-- start of DATA ENTRIES --

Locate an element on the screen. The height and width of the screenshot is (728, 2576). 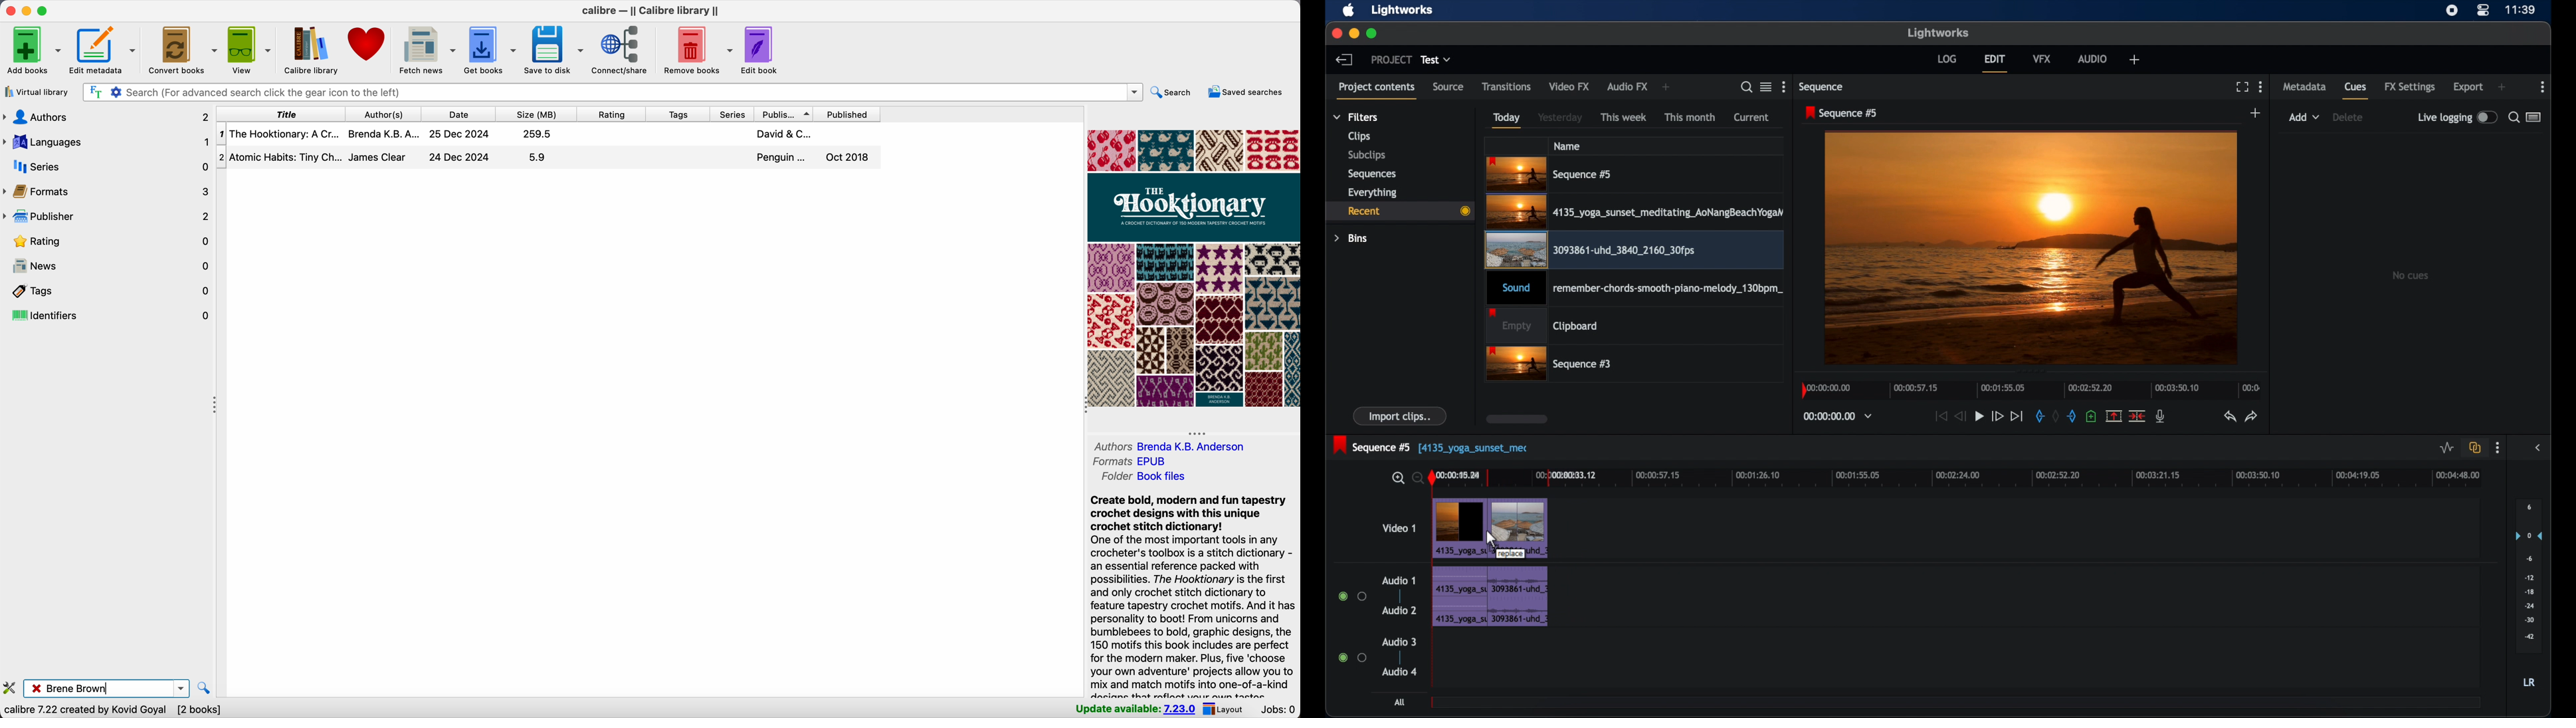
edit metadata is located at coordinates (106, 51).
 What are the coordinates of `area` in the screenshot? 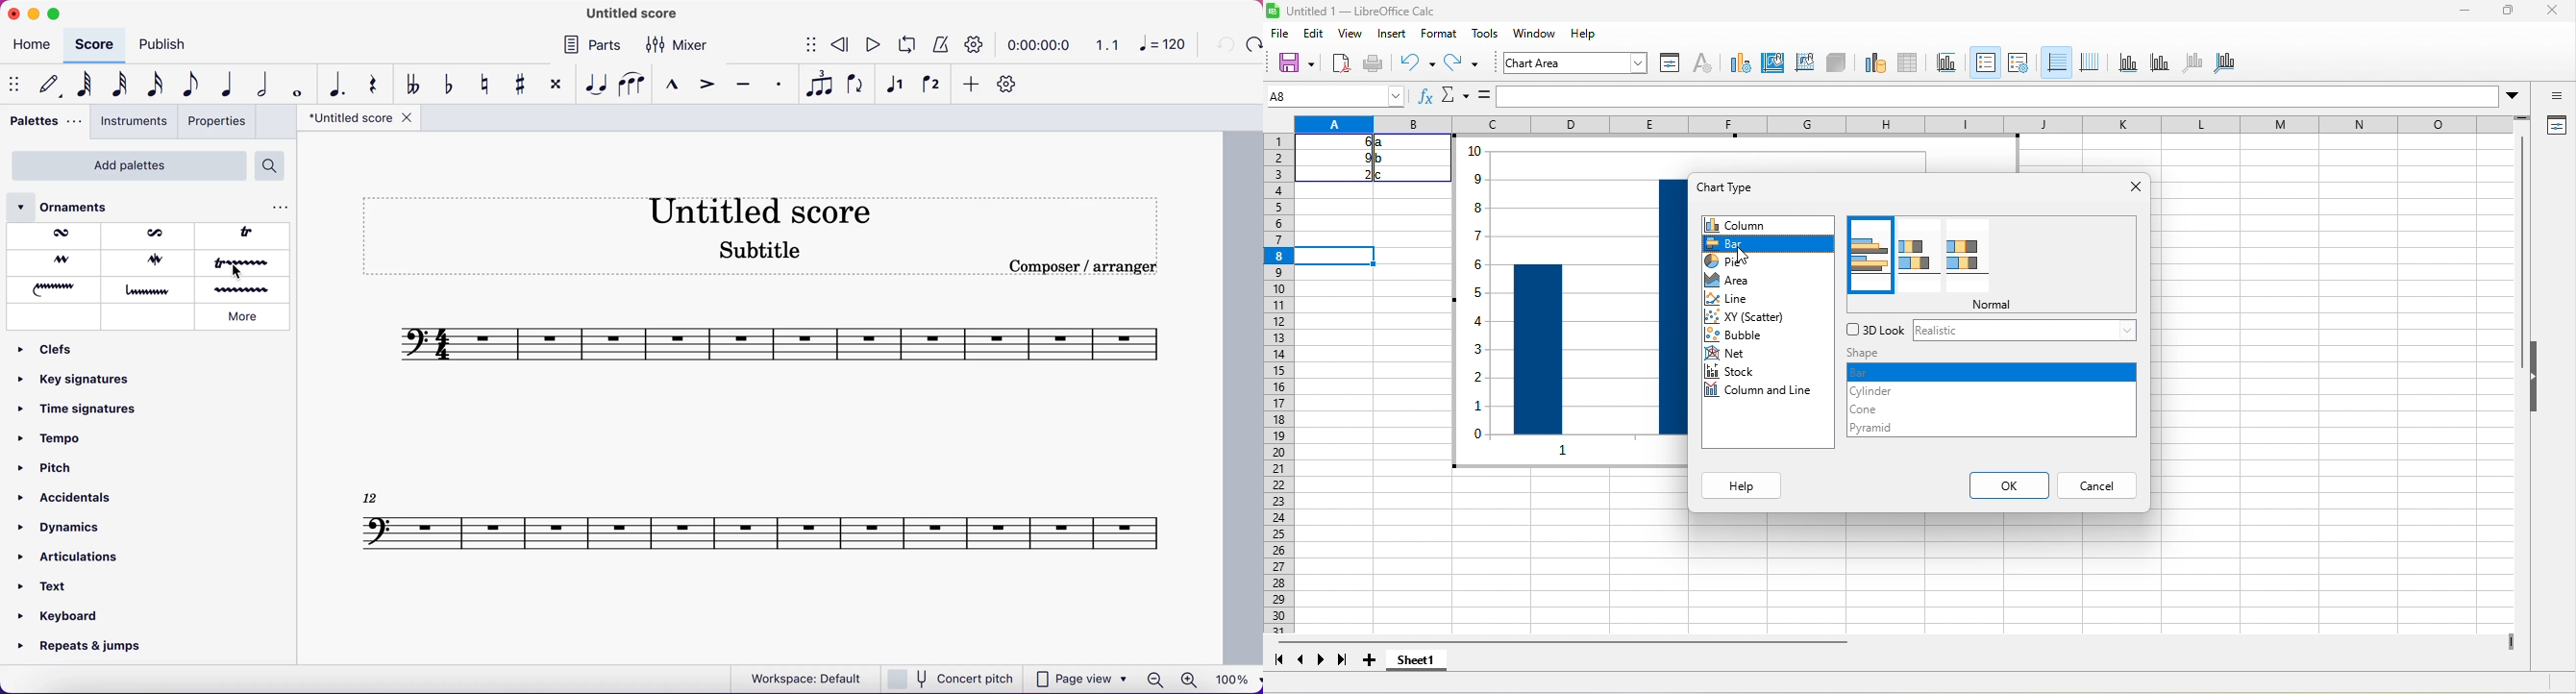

-- end of DATA ENTRIES --
-- start of DATA ENTRIES --

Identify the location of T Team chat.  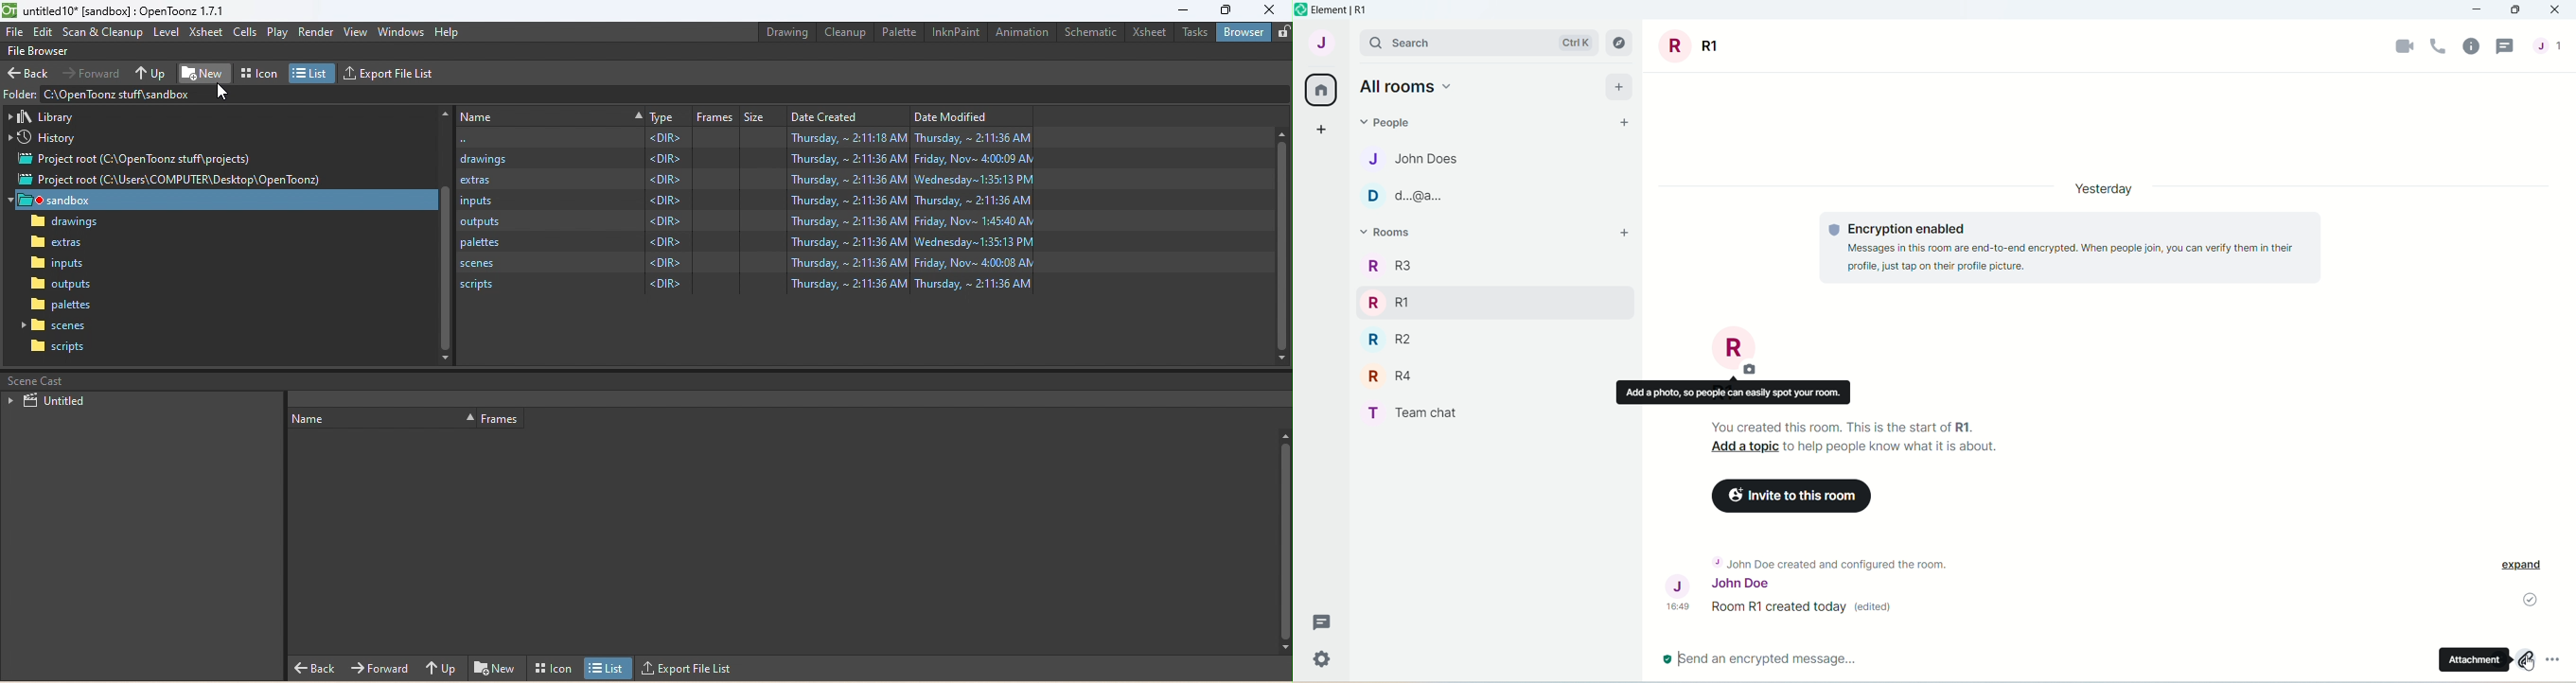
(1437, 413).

-- end of DATA ENTRIES --

▸ **REQUEST**
Reproduce the items from the line with "Locate an element" up to and including the line with "What are the", word for word, leaving out the pictures.

▸ **EXERCISE OUTPUT**
Locate an element on the screen. The height and width of the screenshot is (728, 2576). 
edit metadata is located at coordinates (106, 51).
 What are the coordinates of `area` in the screenshot? 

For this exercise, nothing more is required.